**Provided text:**
-----

Following on the point above, it was disappointing that no result on the
graph connectivity is shown for lambda > 0. In other words, the paper
does not shed light on graph connectivity for SSC or LRSSC. Only for LRR.
 The Low Rank Subspace Clustering (LRSC) work of Favaro deserves
a discussion. Equation in (6) is in fact an extension of LRSC, not of LRR,
because LRSC uses the Frobeniuos norm of the error, while LRR uses the L21
norm. Of course they coincide in the noiseless case. Arguably, the name
LRSC is more appropriate than LRR throughout, since we are not talking
about a low rank representation in general, but one specifically designed
for the subspace clustering problem.
 The proof of the success of
LRR for independent subspaces was not shown in Vidal et al. PAMI 2005
[23]. It was shown in Section 2.3 of Vidal et al. IJCV 2008, " Multiframe
motion segmentation with missing data using PowerFactorization and GPCA"
 To the best of my knowledge, the first application of subspace
clustering to hybrid system identification is Vidal et al. CDC 2003, which
is much earlier than Bako, Automatica 2011 [2].

-----

**Data segment:**
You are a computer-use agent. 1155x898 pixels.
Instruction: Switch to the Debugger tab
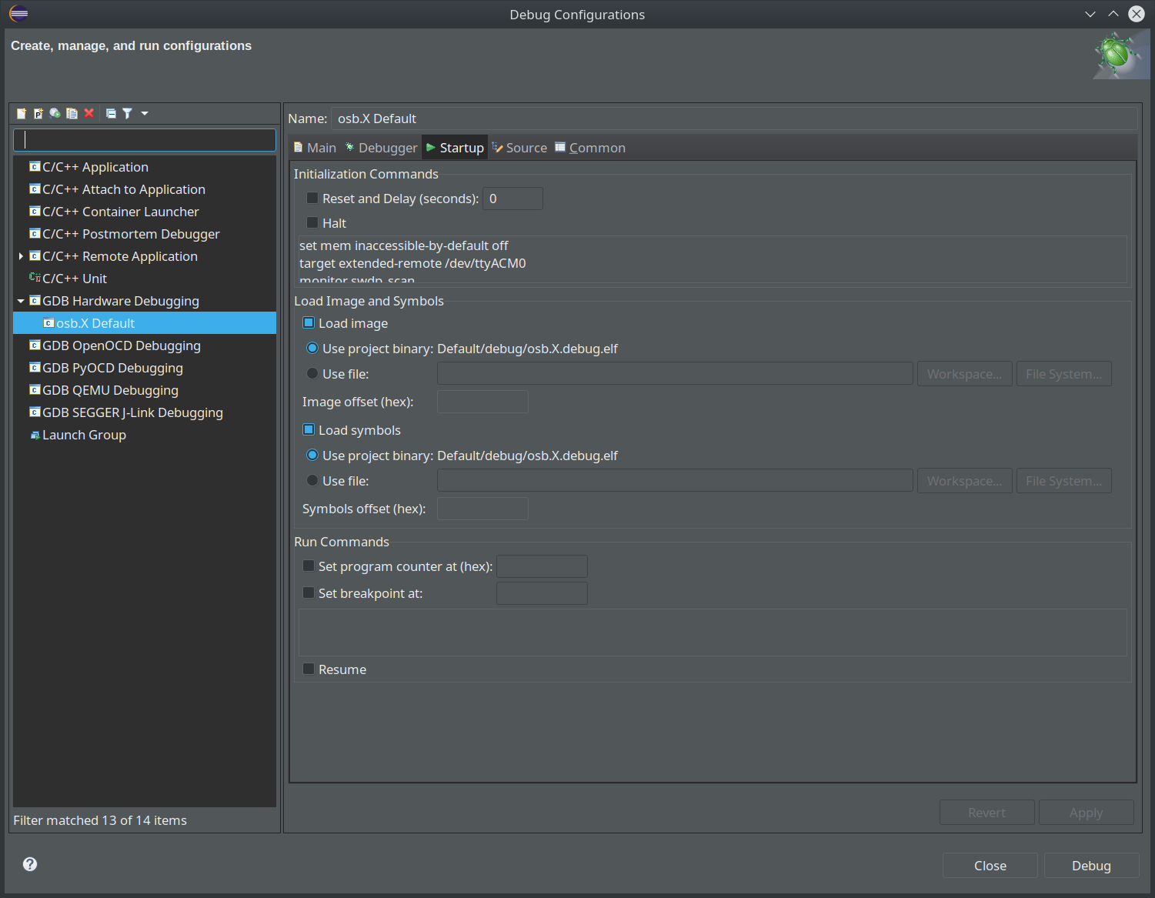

-----

**Exercise tasks:**
A. What is the French translation of this sentence from the subspace clustering review: "Arguably, the name LRSC is more appropriate than LRR throughout, since we are not talking about a low rank representation in general, but one specifically designed for the subspace clustering problem."?
B. Could you write the next part of the subspace clustering review, picking up after its final sentence?

**Answers to the exercise:**
A. On peut soutenir que le nom LRSC est plus approprié que LRR tout au long du texte, puisqu'il ne s'agit pas d'une représentation de faible rang en général, mais d'une représentation spécifiquement conçue pour le problème du partitionnement en sous-espaces.

B.
 The experiments
on Figure 9 seem to be showing a performance that is worse than that of
SSC and LRR. As lambda goes to infinity, this should approximately
converge to the SSC performance, which is 1.52% for 2 motions, 4.40% for 3
motions, and 2.18% for two motions. The reported number of nearly 9% for 3
motions seems way off. I understand that the parameter setting may be
slightly different. But I wonder what happens if one uses the parameter
settings of Elhamifar. Would the behavior of getting a smaller error for
some lambda still hold in practice? Overall, I think the experiments needs
to be redone to be made comparable with the state of the art.

The quality of English decreases as a function of the page number. 
The articles "the" and "a" are missing in several places
(100,123,153,154,205,271,281)  It should be "a ddimensional
subspace" (085),  There should be a space before references
(040,041,048,221,353),  It should be "these subspaces, we say a
matrix C obeys the SEP" in line 100,  What is the \perp symbol in
115.  it should be "the only difference being the definition of mu"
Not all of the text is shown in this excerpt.